Fiona



"The biggest problem I faced in my dark moods - meaning."


I remember listening to Ray D’Arcy one morning discuss what the first line of his auto biography might be and thinking it seemed there were two very different stories I could tell of my life so far: it was as if one was made in full colour, and the other in black and white, or grey.


To some, my childhood must have seemed quite an idyllic picture. I grew up on a beautiful farm, with loving parents and a houseful of sisters to play with. I never remember being bored as a child; I had a great imagination and life offered many opportunities for real, and imagined adventures. I did well in school, and grew to love the challenge of education, the ideas, the friendships, the travel, and the many great experiences that school and later studying architecture in university gave me. This was the ‘full colour’ picture of my life. However, there was also a darker version of my story that was equally real running along side this happier one. Suddenly my life would go from being in colour into black and white, as if a cloud came across my vision and everything got darker.


 At times the reasons for this would be quite clear. The idyllic farm that I grew up on also caused a lot of hardship in our family. Doing well in school did not make me a very popular person among certain crowds. And over the years it seemed that everyone I put my trust in – family, friends, boyfriends, sooner or later rejected me or broke that trust and I ended up being really hurt. It seemed that nothing about how I looked, or what I achieved, gained me the approval or attention from those from whom I wanted it most.
But sometimes there appeared to be no reason for the dark moods. I remember one Christmas sitting in our kitchen, with family all around me decorating our Christmas tree, but being so swallowed up by loneliness and depression that I could not even participate. At times like these life seemed purposeless, painful and futile. Grey.

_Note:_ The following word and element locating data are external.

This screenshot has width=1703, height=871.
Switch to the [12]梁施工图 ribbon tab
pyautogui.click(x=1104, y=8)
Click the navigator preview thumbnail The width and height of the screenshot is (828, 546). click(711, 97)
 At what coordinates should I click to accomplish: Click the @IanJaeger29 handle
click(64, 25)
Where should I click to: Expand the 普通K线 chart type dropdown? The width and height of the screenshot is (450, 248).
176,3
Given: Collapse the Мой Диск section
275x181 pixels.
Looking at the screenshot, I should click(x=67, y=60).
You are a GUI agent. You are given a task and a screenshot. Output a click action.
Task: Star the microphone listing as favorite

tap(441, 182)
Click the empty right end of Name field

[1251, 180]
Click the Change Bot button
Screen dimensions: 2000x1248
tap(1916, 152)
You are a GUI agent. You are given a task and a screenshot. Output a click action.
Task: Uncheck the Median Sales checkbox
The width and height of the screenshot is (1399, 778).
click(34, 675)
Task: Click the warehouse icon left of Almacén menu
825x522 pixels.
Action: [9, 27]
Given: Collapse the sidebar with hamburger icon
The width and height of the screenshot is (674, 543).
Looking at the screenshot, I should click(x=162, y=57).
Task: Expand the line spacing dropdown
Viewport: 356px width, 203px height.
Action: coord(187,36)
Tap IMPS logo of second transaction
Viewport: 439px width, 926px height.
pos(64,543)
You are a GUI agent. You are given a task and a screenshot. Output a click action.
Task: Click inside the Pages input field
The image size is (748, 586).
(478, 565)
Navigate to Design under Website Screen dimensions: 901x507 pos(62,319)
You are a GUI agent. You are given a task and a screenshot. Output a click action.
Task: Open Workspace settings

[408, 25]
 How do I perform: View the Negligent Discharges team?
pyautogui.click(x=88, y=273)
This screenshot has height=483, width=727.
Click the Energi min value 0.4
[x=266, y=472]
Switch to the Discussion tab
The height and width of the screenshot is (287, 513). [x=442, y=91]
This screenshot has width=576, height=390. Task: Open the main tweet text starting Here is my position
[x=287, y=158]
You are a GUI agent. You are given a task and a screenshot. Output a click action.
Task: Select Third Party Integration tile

I grew up taking it for granted that God existed. But as I encountered worldviews outside that of my own family’s, I realised that some people were very sure that God did not exist. Science had, it seemed, convincing explanations for how life on earth evolved and psychology seemed able to explain much of our behaviour. It appeared life could be explained without any need for the idea of God. At university, almost all my peers and lecturers took it for granted that there was no God, or at least not the personal, loving God described by the Christian faith.


But while science had theories to explain what I saw in front of me, it did not have the answers for what I felt inside of me. While it could tell me how the things I saw in front of me worked, it got me no closer to explaining how or why they might have come into existence in the first place. Those arguments about the beginnings of life did not add one ounce of reassurance about the biggest problem I faced in my dark moods – meaning.
Why was I here at all? Did I mean anything to anyone?


 It got to the point where I had to know one way or the other. I remember the night when God answered my question more distinctly than I remember almost any other time in my life. I was sitting in a meeting that my parents had brought me to. Outwardly I was silent, I was motionless and emotionless as we sat and listened to the speaker. Except that I was not listening. Inside I was screaming at God, desperate to know if He was really there. I must have sat there for an hour, while a battle raged within me. And then, when it seemed I had exhausted everything, there was a silence, and in the silence the words ‘I am the way, the truth and the life’ were spoken. I knew the person speaking was God. And I knew it was Jesus. At that moment I was given understanding that Jesus was the way – the path my life would follow, and the way to knowing God. I knew He was the truth about all the questions I had about life, even if I didn’t know the answers yet. And I knew He was LIFE. Living was His idea, and He wanted good and exciting things for my life. Most of all, I began to understand that He was the reason for my life, and He, creator of the world was interested in knowing me.


There was great joy and relief in that knowledge, and I became determined to become the kind of person I thought God would want me to be, but another moment of desperation occurred when I had to face the fact that there were certain things in my life I loved more than God, and I was powerless to deal with this sin without Him. On my knees crying out to God at a Youth Camp, God met me again, and this time showed me very gently that He not only had the power to forgive my sins, but also to help me stop sinning.
I could not change me, but if I would allow Him, and do the thing that I feared most – surrender control of my life to Him - His Holy Spirit would begin to change me in miraculous ways.


That began a journey for me that gave me a thirst to want to go deeper with God. I decided when I finally surrendered my ‘self’ to God, that I wanted it all, or not at all, wherever that takes me, or however difficult or unconventional that path might be. Perhaps the most wonderful thing I have realised is that God is beginning to paint colour throughout all of my life, because even though I still experience pain, and difficult times, the sense of hope and purpose I have in Him cannot be clouded out. Bad times cannot take away the knowledge of His truth, the security of His love, or the wonder of his creation.


As C.S. Lewis once said, ‘I believe in Christianity as I believe the sun has risen, not only because I see it, but because by it I see everything else.’